Jadi, sembari menjemur pakaian, karena ruang tengah sekaligus tempat tidur Jungkook bersebelahan dengan pembatas pintu kaca, Jungkook terus mengoceh tentang Jimin.

"Jimin itu, tidak tampan. Oke, kuakui dia memang sedikit keren. Hanya sedikit keren karena sejatinya akulah yang paling keren dan tampan dari dia. Dia juga pendek. Ah, satu point lagi untukku, karena aku tinggi. Jadi totalnya dua-kosong. Aku menang!"

Yoojung terkekeh sakartis. "Darimana kau membuat penilaian seperti itu. Bagiku kau hanya anjing mesum yang suka berkeliaran telanjang di rumah orang. Jadi, jangan sok menilai Jimin yang bahkan lebih bermoral daripada dirimu."

Jungkook mendecih, meraih setoples keripik di meja, dan memakannya. Ia merasa otak Yoojung pasti sudah dipengaruhi oleh si Jimin itu. Jelas-jelas dia lebih baik daripada Yoojung. Ia tak akan pernah membuat Yoojung menangis.

"Tapi dia membuatmu menangis. Aku tidak! Satu point lagi untukku. Tiga-kosong!"

Yoojung tertawa lagi mendengar kebodohan Jungkook. "Kau memang tidak membuatku menangis, Jung. Tapi kau hampir membuatku mati setiap saat terkena serangan jantung. Atau selalu membuat tenggorokanku sakit karena harus meneriakimu karena tingkah mesummu."

Jungkook terdiam. Ogh sial! Minus satu untuk dirinya.

"Omong-omong bagaimana tempat kerjamu? Menyenangkan?"

Jungkook menoleh menatap Yoojung yang tengah menghangerkan bajunya. Benar juga. Seharusnya yang Yoojung ketahui adalah Jungkook bekerja sebagai office boy di gedung JBC. Dibanding menjadi office boy dan lelah-lelah membersihkan lantai atau kantor, Jungkook malah bermain games di ruangannya.

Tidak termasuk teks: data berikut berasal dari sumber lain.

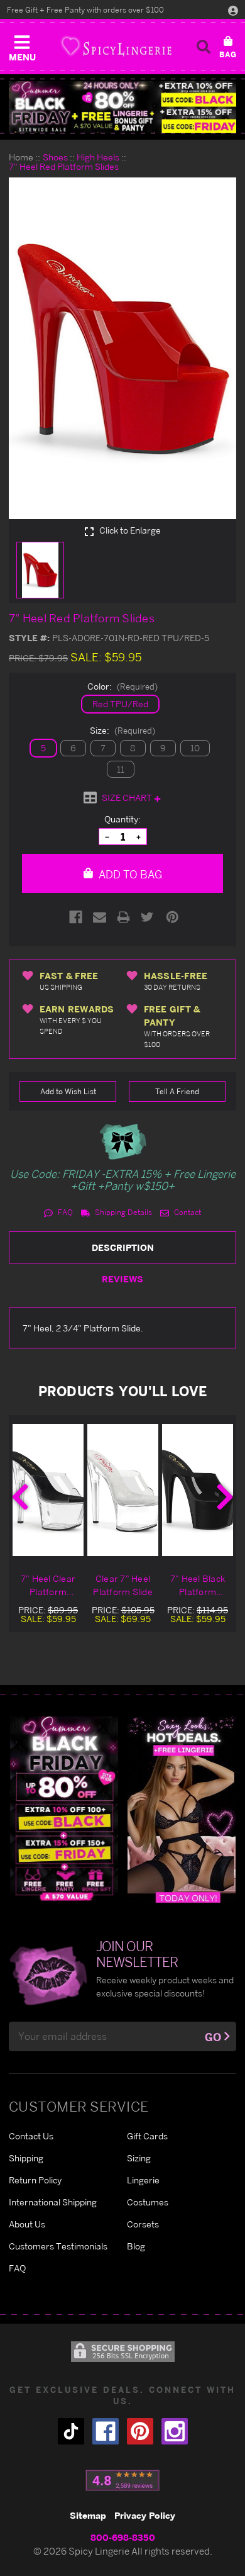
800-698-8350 (122, 2537)
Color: (122, 686)
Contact (186, 1212)
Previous (20, 1496)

"Ya, sangat menyenangkan."

"Kau tahu, masuk JBC adalah salah satu keinginanku. Sangat sulit menjadi karyawan disana karena yang bermimpi masuk kesana ribuan orang."

Mendengarnya membuat Jungkook semakin tertarik. Jika Yoojung ingin bekerja disana bahkan Jungkook dapat membuat semuanya menjadi mudah bagi Yoojung.

"Hei, kau tahu, bahkan dari sekedar bekerja disana, kau bisa jadi istrinya si presdir." Celetuk Jungkook sembari memasukkan keripik ke mulutnya.

Yoojung tertawa keras. Menjadi istri presdir? Itu hanya mimpi baginya.

"Maksudmu si presdir yang mengantarmu tempo hari? Tidak. Terima kasih. Dia bukan tipeku." Jawab Yoojung membahas Namjoon yang secara ajaib menjadi presdir palsu dadakan. Mendengar bahwa Yoojung sedang membahas Namjoon, dan mengira dia adalah presdir JBC, juga ucapannya yang mengatakan Namjoon bukan tipenya membuat Jungkook tertarik.

"Jadi, tipemu yang seperti apa?"

Mata Yoojung berbinar mendadak, menatap Jungkook sambil tersenyum.

"Park Jimin!"

Jungkook mendengus kesal. "Menyesal aku menanyaimu."

---

"Festival kampus sebentar lagi. Bagian teater telah memberikan berkasnya kepadaku tentang peran-peran mereka. Jadi, kita harus segera mendiskusikan kostum-kostum mereka." ucap Jimin begitu mendatangi Yoojung di kantin.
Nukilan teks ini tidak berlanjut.